-------- THE DATA

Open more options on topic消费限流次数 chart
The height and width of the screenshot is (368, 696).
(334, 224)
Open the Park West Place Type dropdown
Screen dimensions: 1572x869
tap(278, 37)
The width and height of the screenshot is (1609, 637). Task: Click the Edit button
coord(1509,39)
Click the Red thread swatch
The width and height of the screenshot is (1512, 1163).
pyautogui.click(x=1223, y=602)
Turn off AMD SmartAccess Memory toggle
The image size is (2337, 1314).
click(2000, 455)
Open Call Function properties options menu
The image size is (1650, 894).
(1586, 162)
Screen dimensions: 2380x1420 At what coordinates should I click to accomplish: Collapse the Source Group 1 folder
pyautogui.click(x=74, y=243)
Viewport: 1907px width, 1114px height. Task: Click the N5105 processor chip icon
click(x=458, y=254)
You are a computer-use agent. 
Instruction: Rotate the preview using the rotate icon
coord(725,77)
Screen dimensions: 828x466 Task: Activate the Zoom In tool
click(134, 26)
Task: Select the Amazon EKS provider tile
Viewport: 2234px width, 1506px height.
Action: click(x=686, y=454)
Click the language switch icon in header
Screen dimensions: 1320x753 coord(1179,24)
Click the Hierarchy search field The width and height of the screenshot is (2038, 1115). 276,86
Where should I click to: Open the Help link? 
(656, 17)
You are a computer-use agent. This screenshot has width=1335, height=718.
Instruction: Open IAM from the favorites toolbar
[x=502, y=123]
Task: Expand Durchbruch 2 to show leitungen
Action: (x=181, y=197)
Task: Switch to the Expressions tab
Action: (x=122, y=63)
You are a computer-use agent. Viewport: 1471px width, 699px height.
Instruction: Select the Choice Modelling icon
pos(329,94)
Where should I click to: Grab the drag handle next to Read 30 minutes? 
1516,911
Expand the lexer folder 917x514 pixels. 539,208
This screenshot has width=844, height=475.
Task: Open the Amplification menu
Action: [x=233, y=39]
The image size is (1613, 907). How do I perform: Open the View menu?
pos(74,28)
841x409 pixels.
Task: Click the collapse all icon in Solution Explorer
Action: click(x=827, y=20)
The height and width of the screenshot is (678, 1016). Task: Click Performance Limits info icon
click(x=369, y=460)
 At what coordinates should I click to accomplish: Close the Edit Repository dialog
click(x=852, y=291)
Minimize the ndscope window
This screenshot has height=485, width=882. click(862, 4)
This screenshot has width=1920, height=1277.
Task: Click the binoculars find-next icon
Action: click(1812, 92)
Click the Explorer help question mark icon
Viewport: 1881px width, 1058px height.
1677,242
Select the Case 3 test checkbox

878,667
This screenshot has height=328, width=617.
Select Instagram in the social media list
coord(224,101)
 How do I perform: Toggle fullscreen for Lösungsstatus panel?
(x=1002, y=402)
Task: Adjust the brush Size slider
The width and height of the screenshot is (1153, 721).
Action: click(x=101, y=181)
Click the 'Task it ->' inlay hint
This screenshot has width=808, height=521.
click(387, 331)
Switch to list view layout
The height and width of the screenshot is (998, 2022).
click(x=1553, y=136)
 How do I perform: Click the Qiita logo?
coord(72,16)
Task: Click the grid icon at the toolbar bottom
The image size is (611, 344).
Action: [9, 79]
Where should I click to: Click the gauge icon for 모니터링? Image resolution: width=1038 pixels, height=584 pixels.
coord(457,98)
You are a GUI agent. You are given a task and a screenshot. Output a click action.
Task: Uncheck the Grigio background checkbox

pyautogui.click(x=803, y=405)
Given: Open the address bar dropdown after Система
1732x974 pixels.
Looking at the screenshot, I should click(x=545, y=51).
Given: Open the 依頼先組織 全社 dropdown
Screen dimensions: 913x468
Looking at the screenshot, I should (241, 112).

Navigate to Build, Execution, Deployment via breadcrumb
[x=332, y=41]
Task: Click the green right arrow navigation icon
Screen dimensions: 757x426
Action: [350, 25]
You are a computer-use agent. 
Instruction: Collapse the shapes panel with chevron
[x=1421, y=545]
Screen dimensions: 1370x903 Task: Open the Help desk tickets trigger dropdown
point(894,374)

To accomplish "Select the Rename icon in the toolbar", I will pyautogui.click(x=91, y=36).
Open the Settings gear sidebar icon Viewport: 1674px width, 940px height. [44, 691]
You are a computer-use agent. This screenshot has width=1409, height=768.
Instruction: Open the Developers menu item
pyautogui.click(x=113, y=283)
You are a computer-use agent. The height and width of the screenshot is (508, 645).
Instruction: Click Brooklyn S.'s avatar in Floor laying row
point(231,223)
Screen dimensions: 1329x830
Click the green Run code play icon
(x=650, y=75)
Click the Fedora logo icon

----------------

ABOUT THIS TASK:
Give the number of lines in the records that hold the word "computer", with no other words.

YOUR RESPONSE:
6